(Data records)
========

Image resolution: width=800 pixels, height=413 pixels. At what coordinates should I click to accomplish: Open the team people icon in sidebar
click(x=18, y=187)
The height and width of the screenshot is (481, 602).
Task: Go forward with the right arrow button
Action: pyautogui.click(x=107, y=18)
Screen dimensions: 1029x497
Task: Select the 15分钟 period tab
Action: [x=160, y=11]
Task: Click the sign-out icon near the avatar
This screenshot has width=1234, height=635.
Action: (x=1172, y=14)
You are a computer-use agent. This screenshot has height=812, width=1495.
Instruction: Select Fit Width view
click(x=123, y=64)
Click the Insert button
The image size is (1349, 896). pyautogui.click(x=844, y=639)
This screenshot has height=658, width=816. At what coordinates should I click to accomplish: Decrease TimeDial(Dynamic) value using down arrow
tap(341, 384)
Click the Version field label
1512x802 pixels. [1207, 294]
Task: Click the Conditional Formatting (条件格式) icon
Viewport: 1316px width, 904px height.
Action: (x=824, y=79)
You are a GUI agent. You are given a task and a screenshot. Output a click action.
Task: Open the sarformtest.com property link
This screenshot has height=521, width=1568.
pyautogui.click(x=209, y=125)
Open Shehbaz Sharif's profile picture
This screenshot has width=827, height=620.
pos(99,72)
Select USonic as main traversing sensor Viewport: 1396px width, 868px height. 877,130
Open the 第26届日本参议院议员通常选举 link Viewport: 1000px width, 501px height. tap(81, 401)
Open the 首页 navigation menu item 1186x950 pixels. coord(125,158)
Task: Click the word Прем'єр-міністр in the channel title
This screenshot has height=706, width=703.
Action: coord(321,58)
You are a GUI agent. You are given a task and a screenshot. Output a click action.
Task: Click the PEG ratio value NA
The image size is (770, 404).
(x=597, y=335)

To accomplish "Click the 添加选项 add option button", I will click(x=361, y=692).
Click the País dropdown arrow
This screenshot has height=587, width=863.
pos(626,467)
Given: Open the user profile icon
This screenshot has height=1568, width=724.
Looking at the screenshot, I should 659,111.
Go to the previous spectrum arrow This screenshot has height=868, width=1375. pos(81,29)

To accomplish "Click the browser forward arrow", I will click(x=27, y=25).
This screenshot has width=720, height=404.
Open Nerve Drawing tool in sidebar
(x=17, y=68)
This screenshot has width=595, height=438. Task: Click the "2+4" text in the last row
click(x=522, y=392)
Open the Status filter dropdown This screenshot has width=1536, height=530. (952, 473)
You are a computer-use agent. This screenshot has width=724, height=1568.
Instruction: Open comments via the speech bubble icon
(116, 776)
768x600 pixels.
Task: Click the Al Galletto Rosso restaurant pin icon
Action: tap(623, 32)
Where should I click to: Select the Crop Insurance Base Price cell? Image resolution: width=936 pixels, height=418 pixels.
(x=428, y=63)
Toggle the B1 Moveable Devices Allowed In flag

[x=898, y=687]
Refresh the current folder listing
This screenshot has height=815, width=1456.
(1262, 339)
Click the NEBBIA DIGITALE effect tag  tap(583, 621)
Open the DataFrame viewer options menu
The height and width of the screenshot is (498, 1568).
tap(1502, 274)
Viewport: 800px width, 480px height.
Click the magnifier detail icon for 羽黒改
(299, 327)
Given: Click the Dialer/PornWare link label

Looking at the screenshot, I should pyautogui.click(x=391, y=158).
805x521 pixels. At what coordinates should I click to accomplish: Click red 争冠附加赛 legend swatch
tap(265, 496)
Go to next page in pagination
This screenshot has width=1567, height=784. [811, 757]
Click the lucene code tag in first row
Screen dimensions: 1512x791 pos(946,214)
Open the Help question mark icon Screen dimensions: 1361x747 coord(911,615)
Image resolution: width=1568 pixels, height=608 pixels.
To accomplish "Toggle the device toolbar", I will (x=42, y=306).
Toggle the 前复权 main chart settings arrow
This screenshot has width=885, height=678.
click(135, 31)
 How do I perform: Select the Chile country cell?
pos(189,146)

========

Instructions to follow: Extract all the entries word for word.

Expected answer:
Image resolution: width=800 pixels, height=413 pixels. At what coordinates should I click to accomplish: Open the team people icon in sidebar
click(x=18, y=187)
The height and width of the screenshot is (481, 602).
Task: Go forward with the right arrow button
Action: pyautogui.click(x=107, y=18)
Screen dimensions: 1029x497
Task: Select the 15分钟 period tab
Action: [x=160, y=11]
Task: Click the sign-out icon near the avatar
This screenshot has width=1234, height=635.
Action: (x=1172, y=14)
You are a computer-use agent. This screenshot has height=812, width=1495.
Instruction: Select Fit Width view
click(x=123, y=64)
Click the Insert button
The image size is (1349, 896). pyautogui.click(x=844, y=639)
This screenshot has height=658, width=816. At what coordinates should I click to accomplish: Decrease TimeDial(Dynamic) value using down arrow
tap(341, 384)
Click the Version field label
1512x802 pixels. [1207, 294]
Task: Click the Conditional Formatting (条件格式) icon
Viewport: 1316px width, 904px height.
Action: (x=824, y=79)
You are a GUI agent. You are given a task and a screenshot. Output a click action.
Task: Open the sarformtest.com property link
This screenshot has height=521, width=1568.
pyautogui.click(x=209, y=125)
Open Shehbaz Sharif's profile picture
This screenshot has width=827, height=620.
pos(99,72)
Select USonic as main traversing sensor Viewport: 1396px width, 868px height. 877,130
Open the 第26届日本参议院议员通常选举 link Viewport: 1000px width, 501px height. tap(81, 401)
Open the 首页 navigation menu item 1186x950 pixels. coord(125,158)
Task: Click the word Прем'єр-міністр in the channel title
This screenshot has height=706, width=703.
Action: coord(321,58)
You are a GUI agent. You are given a task and a screenshot. Output a click action.
Task: Click the PEG ratio value NA
The image size is (770, 404).
(x=597, y=335)

To accomplish "Click the 添加选项 add option button", I will click(x=361, y=692).
Click the País dropdown arrow
This screenshot has height=587, width=863.
pos(626,467)
Given: Open the user profile icon
This screenshot has height=1568, width=724.
Looking at the screenshot, I should 659,111.
Go to the previous spectrum arrow This screenshot has height=868, width=1375. pos(81,29)

To accomplish "Click the browser forward arrow", I will click(x=27, y=25).
This screenshot has width=720, height=404.
Open Nerve Drawing tool in sidebar
(x=17, y=68)
This screenshot has width=595, height=438. Task: Click the "2+4" text in the last row
click(x=522, y=392)
Open the Status filter dropdown This screenshot has width=1536, height=530. (952, 473)
You are a computer-use agent. This screenshot has width=724, height=1568.
Instruction: Open comments via the speech bubble icon
(116, 776)
768x600 pixels.
Task: Click the Al Galletto Rosso restaurant pin icon
Action: tap(623, 32)
Where should I click to: Select the Crop Insurance Base Price cell? Image resolution: width=936 pixels, height=418 pixels.
(x=428, y=63)
Toggle the B1 Moveable Devices Allowed In flag

[x=898, y=687]
Refresh the current folder listing
This screenshot has height=815, width=1456.
(1262, 339)
Click the NEBBIA DIGITALE effect tag  tap(583, 621)
Open the DataFrame viewer options menu
The height and width of the screenshot is (498, 1568).
tap(1502, 274)
Viewport: 800px width, 480px height.
Click the magnifier detail icon for 羽黒改
(299, 327)
Given: Click the Dialer/PornWare link label

Looking at the screenshot, I should pyautogui.click(x=391, y=158).
805x521 pixels. At what coordinates should I click to accomplish: Click red 争冠附加赛 legend swatch
tap(265, 496)
Go to next page in pagination
This screenshot has width=1567, height=784. [811, 757]
Click the lucene code tag in first row
Screen dimensions: 1512x791 pos(946,214)
Open the Help question mark icon Screen dimensions: 1361x747 coord(911,615)
Image resolution: width=1568 pixels, height=608 pixels.
To accomplish "Toggle the device toolbar", I will (x=42, y=306).
Toggle the 前复权 main chart settings arrow
This screenshot has width=885, height=678.
click(135, 31)
 How do I perform: Select the Chile country cell?
pos(189,146)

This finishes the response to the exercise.